The molecular mechanisms involved in the development of ovarian cancer are poorly understood. But it is possible that epigenetic mutations, chemical alterations to the DNA that do not change the sequence or the genetic code of DNA, may be partially responsible. These chemical changes, such as the addition of a methyl group to DNA, may affect the ability of a gene to normally do its job. In cancer cells, inappropriate epigenetic changes can result in uncontrolled cell growth by shutting down genes for growth inhibitors and/or turning on growth stimulator genes.
Certain genes we inherit from our parents have epigenetic changes and are called imprinted genes. Imprinted genes are typically involved in regulating growth and the maternal and paternal copies normally exhibit opposite patterns of DNA methylation. This epigenetic parental distinction enables imprinted genes to always be expressed from only one of the two chromosomes inherited from either of one’s parents. The PEG3 (Paternally Expressed Gene 3) and the IGF2 (insulin-like Growth Factor 2) are two imprinted genes and exhibit abnormal expression in ovarian cancer. An important objective of this research is to determine whether the expression of these genes in ovarian cancer can be attributed to changes in the methylation patterns.

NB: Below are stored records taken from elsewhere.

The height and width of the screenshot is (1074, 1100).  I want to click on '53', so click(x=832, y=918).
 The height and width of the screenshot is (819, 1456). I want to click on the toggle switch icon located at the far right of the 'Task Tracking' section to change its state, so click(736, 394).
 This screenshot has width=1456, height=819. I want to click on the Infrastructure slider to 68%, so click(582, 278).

Studies have shown that in colon cancer, abnormal methylation of IGF2 is present in the surrounding normal colonic tissue and in the white blood cells of many colon cancer patients. These findings suggest that some people are susceptible to cancer because they do not maintain proper methylation of imprinted genes in their normal tissues. Therefore, methylation defects in the imprinted genes proposed for study in ovarian cancer will also be assessed for their methylation status in white blood cells to determine if such a test will allow for identification of individuals at high risk of developing ovarian and other cancers.